Wednesday, May 30, 2018

Ayers Diner

1947 Charles C. Ayers (1908 -1983) with his wife (Mary Cicatelli Ayers) and children (Paul, Charles and Margaret) opened the Ayers Diner at North Salisbury Boulevard and London Street in Salisbury, Maryland.  It had a capacity for about 44 people.

1949 they had a new dining room (22x36 block and stucco) added to the diner that could seat 66 people.  It almost doubled the capacity of the restaurant.  The Dining room was constructed by Ed Wainwright, who would later construct and operate the State Line Motel, Restaurant etc complex at the State Line in Delmar.  

In 1952 Mr. Ayers replaced the old diner with a new stainless steel Mountain View Diner made in New Jersey (see above).  It was moved from the factory in Singac, New Jersey to Salisbury at 12 miles an hour.  The new diner at a cost of $75,000 was 66 by 17 feet and seated 102 people. It is the diner most people associate with Ayers Diner due to the postcard images. Mr. Ayers chose a light rose color scheme inside the diner and the 12 waitresses wore uniforms that reflected that color scheme. The restaurant was open 24-hours a day.  The light rose color is also the color reflected in the postcards of the diner. A block and stucco addition was added later.

The Mountain View Diner Company would cease operation in 1957 after making about 400 diners over its 20 year history.  They were makers of the classic prefabricated stainless steel diner with a formica counter and bolt down stools, tile or terazza floor, and formica tables.  

In 1952 the businesses that were around Ayers Diner were E. S. Adkins, The Star Laundry, Pete’s Amoco, Sweetheart Bakeries, Peninsular Roofing, Frank Mohler Atlantic, and the North End Esso,

In 1956 he opened a second Ayers Diner in Easton, Maryland.

1961 Mr Ayers leased the restaurant in Salisbury and moved to Easton where he operated the second Ayers Diner.

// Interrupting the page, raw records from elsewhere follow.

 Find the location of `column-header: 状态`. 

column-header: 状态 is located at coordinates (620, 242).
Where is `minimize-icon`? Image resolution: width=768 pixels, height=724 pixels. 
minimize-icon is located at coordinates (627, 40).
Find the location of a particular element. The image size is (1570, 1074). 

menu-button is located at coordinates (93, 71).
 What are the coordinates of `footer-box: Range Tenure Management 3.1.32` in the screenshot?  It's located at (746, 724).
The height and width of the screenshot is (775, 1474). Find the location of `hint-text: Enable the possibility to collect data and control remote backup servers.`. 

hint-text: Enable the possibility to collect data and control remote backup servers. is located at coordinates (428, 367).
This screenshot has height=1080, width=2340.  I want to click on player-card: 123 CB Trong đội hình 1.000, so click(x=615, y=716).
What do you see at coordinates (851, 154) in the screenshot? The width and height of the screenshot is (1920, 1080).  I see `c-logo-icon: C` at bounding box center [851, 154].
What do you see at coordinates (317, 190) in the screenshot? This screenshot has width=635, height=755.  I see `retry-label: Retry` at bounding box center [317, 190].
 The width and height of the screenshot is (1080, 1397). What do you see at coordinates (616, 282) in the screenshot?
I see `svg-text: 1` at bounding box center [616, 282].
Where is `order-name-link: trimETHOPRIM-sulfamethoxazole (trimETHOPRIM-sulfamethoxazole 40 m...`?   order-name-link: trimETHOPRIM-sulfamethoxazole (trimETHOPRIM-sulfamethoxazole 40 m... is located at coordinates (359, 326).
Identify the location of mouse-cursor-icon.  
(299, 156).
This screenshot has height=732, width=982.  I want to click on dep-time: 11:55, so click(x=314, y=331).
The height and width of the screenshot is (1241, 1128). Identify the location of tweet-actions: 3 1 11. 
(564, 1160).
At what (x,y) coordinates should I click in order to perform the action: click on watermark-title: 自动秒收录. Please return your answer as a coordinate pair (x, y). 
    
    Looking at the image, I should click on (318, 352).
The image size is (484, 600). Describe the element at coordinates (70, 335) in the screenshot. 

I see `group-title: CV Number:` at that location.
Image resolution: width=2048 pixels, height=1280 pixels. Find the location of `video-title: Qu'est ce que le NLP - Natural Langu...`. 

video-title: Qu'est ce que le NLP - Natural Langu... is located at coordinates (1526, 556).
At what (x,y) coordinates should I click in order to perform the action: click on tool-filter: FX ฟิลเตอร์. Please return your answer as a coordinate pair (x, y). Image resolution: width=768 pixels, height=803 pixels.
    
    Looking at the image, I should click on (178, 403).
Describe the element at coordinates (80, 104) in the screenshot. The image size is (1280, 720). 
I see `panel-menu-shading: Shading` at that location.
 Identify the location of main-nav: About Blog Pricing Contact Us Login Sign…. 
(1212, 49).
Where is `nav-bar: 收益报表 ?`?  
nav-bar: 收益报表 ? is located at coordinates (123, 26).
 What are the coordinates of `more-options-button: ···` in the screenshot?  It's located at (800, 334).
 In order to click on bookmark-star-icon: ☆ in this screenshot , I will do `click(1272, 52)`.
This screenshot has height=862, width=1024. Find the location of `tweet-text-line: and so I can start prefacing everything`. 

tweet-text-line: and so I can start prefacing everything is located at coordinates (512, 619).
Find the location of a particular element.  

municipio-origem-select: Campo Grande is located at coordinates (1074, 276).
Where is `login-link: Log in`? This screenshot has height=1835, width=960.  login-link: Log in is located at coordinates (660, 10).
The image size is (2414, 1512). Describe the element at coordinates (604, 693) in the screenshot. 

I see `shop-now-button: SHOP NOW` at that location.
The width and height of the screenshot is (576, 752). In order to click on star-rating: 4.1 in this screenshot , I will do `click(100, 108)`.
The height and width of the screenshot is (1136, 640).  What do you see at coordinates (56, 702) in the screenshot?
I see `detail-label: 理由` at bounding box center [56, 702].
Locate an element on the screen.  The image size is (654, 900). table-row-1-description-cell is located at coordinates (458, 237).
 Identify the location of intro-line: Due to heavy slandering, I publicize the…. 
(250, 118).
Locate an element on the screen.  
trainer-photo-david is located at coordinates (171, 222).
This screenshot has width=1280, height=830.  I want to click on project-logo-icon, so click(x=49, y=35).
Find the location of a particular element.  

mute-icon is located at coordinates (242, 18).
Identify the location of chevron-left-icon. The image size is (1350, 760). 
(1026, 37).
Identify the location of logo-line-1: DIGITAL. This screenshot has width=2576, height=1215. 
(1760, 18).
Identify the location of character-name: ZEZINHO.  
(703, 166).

As you can tell from the 1952 photograph above there was very little front space for parking.  Up until 1963 parking was allowed on each side of Salisbury Boulevard and the businesses on RT13 didn’t have to have a parking lot or at least not a very large parking lot. In fact when Charles Ayers moved the new diner in to the spot in 1952 he moved it 12 feet closer to Salisbury Boulevard.   In 1963 Mayor Frank Morris did away with on street parking on RT13.  This led to a lot of protest from business owners particularly Charles Ayers, but there was no longer parking on RT13.

By the late 1960s maybe early 1970s the restaurant shutdown.  In 1975 the diner had been moved from its London Street location to the Stateline motel on RT13 a few block south of its original London street location, to be used as a diner. The location and whereabouts of the diner is unknown after 1975.

Above the present building on the property where the diner stood.